The United States has basically the right idea about unemployment benefits.  Giving people unemployment assistance has a negative effect on work:  the easier it is to stay out of the workforce, the more people will do it.  Not only does this up the cost to the public fisc; it also destroys human capital, as skills stagnate.  This is a lot of the reason that Europe has historically had high unemployment compared to the U.S. (though there are other issues, and the insurance system is much worse in some countries than others.)
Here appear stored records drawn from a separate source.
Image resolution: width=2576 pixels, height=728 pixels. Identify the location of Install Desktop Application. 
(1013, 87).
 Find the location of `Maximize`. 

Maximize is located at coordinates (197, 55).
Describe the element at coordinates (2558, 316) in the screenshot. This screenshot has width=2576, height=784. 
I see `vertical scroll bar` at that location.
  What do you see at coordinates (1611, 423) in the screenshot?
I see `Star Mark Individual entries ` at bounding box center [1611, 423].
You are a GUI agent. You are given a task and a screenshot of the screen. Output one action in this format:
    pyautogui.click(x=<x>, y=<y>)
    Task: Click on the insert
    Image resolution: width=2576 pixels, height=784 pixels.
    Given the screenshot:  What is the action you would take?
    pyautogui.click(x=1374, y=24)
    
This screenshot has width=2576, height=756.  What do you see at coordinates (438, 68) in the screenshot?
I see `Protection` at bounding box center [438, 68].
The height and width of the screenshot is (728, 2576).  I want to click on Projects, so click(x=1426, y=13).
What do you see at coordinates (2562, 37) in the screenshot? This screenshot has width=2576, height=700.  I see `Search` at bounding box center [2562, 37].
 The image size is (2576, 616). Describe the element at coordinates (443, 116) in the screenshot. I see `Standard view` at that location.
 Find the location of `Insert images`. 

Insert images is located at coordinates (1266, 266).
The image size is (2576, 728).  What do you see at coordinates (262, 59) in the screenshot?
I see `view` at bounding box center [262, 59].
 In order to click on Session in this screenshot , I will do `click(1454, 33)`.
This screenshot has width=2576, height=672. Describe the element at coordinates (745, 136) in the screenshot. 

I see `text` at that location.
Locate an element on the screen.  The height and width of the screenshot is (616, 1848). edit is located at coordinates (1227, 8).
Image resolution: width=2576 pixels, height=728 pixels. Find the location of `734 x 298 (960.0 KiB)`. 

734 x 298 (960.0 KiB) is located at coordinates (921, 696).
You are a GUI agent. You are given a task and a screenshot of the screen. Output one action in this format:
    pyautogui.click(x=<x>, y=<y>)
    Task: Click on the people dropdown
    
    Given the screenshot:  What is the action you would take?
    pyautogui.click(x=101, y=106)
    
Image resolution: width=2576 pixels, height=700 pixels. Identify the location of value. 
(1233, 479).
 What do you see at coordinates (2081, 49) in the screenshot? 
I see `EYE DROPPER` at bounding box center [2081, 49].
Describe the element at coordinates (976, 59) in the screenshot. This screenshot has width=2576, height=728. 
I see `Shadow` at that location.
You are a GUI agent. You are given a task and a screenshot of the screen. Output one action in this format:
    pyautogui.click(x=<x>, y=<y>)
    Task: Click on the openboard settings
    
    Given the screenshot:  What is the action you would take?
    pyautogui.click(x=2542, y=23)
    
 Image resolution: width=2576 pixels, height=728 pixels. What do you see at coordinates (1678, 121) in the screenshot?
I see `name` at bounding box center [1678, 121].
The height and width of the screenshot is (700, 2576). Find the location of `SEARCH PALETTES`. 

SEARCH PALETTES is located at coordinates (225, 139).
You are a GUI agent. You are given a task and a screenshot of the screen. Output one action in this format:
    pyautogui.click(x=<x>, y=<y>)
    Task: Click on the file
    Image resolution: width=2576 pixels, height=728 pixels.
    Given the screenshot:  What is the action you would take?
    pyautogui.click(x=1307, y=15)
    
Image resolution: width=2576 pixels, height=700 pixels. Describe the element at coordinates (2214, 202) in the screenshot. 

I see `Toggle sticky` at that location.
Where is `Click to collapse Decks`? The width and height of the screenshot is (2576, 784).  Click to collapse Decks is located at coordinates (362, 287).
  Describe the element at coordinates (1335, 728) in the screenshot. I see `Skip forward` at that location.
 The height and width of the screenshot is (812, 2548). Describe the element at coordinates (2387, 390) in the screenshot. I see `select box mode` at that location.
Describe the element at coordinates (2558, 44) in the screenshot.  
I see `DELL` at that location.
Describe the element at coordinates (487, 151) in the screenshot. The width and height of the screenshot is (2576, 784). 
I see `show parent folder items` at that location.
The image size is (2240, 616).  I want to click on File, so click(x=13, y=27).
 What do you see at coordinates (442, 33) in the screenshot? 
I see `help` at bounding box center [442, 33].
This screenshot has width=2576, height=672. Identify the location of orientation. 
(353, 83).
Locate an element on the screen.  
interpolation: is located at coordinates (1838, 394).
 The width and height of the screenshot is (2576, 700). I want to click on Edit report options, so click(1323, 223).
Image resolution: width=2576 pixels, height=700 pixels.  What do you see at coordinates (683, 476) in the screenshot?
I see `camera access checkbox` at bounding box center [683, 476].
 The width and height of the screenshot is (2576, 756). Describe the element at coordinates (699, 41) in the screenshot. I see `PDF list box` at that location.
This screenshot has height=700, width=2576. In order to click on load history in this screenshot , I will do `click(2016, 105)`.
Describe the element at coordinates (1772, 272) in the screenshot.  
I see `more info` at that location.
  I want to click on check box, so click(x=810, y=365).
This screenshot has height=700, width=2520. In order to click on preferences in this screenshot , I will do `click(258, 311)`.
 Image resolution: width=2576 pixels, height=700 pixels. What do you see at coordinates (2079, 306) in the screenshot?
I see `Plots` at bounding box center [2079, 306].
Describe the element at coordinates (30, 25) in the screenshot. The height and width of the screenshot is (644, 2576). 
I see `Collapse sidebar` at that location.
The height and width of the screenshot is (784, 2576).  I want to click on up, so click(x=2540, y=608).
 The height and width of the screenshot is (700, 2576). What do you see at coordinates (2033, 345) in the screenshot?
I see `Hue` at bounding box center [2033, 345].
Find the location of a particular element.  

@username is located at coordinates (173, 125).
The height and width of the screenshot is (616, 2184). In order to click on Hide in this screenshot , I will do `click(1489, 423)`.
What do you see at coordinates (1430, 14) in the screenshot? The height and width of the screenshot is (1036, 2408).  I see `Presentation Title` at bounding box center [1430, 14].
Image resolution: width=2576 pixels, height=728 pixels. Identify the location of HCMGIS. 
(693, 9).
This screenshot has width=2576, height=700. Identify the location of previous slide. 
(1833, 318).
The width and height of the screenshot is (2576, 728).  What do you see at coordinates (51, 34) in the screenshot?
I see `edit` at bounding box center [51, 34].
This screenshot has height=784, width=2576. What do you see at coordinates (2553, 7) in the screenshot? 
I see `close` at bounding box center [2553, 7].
In my opinion, unemployment benefits should be more generous financially--the worst effects seem to come from letting people linger on the rolls, rather than the size of the checks.  Given how much disruption a generous benefit could prevent, I think we could (and should) help out families in temporary need more than we do.  But on the duration of benefits, we get it right:  it's temporary assistance, not a way of life. In a normal economy, when just about anyone can find some kind of job, shorter term benefits are sound policy.

However, in recessions, the length of time for which people need "temporary" assistance stretches out.  That means that the government has to respond with temporary benefit extensions.  These aren't just good for the people who are unemployed; it's also good for us. Unemployment assistance is one of the "automatic fiscal stabilizers" that all but the most hard-nosed conservative economists agree help smooth the business cycle in modern industrial countries.  Indeed, it's one of the most effective forms of stimulus we have.

Even if you think the government needs a plan to get its house in order, why on earth is Bunning making a stand on this issue?  It's political poison--even the Republican base knows people who are out of work.  It's terrible economic policy--suddenly cutting off the taps would have nasty knock-on effects on the economy.  And while it's a lot of money, it's one of the few government programs that pretty much unequivocally improve the net welfare of the American people.  If Bunning wants to hold up something, how about finding some useless defense appropriations to complain about?